The unique sandstone domes and fins at the Sand Flats Recreation Area have been drawing more and more visitors over the years. Sand Flats Director Andrea Brand told the Grand County Commission that visitation has increased by 99% over the past 12 years; it’s increased by 13% in the last five. About 150,000 vehicles were counted going through the entrance booth last year; 35,000 people rode the Fins N’ Things trail, 40,000 rode Slickrock, and 45,000 drove or rode Hell’s Revenge.

With increasing traffic, land managers have been discussing paving more of the Sand Flats Road, which turns to dirt about a mile up from the entrance station. It’s an expensive project, and Sand Flats and the Grand County Roads Department hope to receive a federal Rebuilding American Infrastructure with Sustainability and Equity (RAISE) grant to pay for it; the engineering firm Jones and DeMille will analyze the project and produce a cost estimate. At the Feb. 21 commission meeting, Brand and Road Department Supervisor Bill Jackson asked the commission to approve a letter in support of the grant application.

The proposed plan would repave the first mile of road past the entrance station, and also pave the next six miles beyond, with 12-foot wide lanes, one to three-foot shoulders and a five-foot paved bike path on either side. That would bring pavement through Dave’s Crack, a narrow sandstone notch with poor visibility. Parts of the road would also be realigned to improve sight distance. Brand and Jackson hope that pavement will address traffic safety and reduce the amount of dust getting into the air.

Brand and Jackson were surprised, however, to hear that there is pushback from some community members. Commission Chair Jaques Hadler said he’s heard opposition from the biking community.

“I personally have heard from a lot of people about this in the last week who honestly don’t like the idea of paving Sand Flats Road,” Hadler said. “One of the biggest things that’s come up … is they feel like there hasn’t been enough public discussion about it.”

Jackson pointed out that this is the third year a grant application to fund the project has been brought to the commission in a public meeting; paving Sand Flats Road is also on the transportation master plan, for which there was a community open house.

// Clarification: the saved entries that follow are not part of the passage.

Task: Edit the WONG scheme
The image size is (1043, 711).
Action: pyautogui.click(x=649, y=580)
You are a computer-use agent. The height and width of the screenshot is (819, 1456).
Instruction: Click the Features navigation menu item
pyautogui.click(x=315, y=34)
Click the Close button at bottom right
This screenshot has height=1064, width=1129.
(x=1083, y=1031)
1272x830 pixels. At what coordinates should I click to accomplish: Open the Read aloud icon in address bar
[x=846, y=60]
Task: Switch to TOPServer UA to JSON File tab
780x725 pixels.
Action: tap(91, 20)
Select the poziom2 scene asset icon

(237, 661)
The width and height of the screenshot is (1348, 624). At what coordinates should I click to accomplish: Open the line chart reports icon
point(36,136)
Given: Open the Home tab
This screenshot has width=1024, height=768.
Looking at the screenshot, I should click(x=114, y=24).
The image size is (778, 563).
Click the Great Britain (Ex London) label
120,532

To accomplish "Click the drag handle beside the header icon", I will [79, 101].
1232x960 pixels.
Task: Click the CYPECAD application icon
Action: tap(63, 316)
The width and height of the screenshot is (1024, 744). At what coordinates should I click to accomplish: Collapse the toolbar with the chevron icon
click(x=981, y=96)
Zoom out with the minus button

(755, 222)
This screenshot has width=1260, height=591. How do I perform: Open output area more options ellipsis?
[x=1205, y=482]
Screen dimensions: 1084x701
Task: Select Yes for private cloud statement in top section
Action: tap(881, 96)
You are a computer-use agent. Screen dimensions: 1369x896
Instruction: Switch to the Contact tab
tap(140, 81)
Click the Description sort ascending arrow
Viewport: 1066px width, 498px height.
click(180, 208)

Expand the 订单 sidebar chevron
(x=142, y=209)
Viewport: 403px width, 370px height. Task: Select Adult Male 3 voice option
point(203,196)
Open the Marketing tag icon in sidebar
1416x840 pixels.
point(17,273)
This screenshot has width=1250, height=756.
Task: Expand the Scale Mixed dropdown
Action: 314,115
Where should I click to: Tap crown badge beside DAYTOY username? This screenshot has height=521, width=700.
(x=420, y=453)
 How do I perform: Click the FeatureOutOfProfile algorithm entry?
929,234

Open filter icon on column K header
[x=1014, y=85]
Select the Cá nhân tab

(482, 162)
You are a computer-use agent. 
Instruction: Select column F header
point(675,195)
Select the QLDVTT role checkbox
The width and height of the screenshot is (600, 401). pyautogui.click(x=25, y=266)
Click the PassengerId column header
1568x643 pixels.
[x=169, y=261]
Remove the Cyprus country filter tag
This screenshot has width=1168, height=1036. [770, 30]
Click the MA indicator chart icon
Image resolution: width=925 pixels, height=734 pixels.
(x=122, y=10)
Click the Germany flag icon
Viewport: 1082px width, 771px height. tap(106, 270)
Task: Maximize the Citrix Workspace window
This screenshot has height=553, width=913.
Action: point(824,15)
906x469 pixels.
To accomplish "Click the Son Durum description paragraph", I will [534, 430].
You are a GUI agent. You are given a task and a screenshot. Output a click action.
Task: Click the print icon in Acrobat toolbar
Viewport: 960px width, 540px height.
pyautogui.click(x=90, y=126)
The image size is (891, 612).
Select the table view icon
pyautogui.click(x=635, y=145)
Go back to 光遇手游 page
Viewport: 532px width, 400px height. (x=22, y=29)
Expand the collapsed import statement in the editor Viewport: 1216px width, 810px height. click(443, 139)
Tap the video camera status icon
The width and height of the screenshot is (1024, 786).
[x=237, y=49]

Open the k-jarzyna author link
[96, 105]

Commissioner Mike McCurdy asked for the reasoning behind the opposition.

“Barring the arguments against process, the benefits that I’m hearing right now—and I heard as a citizen last year—the benefits heavy outweigh the aesthetics of the road … there’s already a road there, we’re just paving it, McCurdy said. “This is a no-brainer.”

“The biggest thing I’ve heard is that it would change the character of that upper Sand Flats area,” Hadler explained.

Commissioner Mary McGann agreed with Jackson that there had been enough public process on the idea for the commission to approve the grant application.

“I feel bad that people don’t know about it, and we’re caught off guard—but I also think it would be foolish for us to not move forward and try to get this money,” she said. She acknowledged, however, that the county seems to have difficulty effectively communicating with the public, citing other instances in which plans discussed at multiple public meetings took stakeholders by surprise.

Commissioner Kevin Walker argued that the fact that people who care about the road were surprised by the plan to pave it demonstrates that the public process was lacking.

“I do want to make it clear that the people who screwed up are basically me … and the other commissioners,” Walker said. “It’s our responsibility to recognize when some project has a lot of potential community interest and make sure that we have the open houses, workshops and things like that, that are sufficient.”

Commissioners discussed how much flexibility there might be to tweak the design of the project after the grant application was submitted. Jackson said there would be some wiggle room, but that the length of road to be paved would likely have to remain the same once included in the application.

Commissioners approved a letter supporting the grant application; the motion passed 5-2 with Walker and Hadler opposed.

“There’s a lot of people who care deeply about this road, so I feel uncomfortable locking ourselves in to decisions … if it means waiting an additional year to apply for the grant, maybe that’s the price we pay,” Walker said.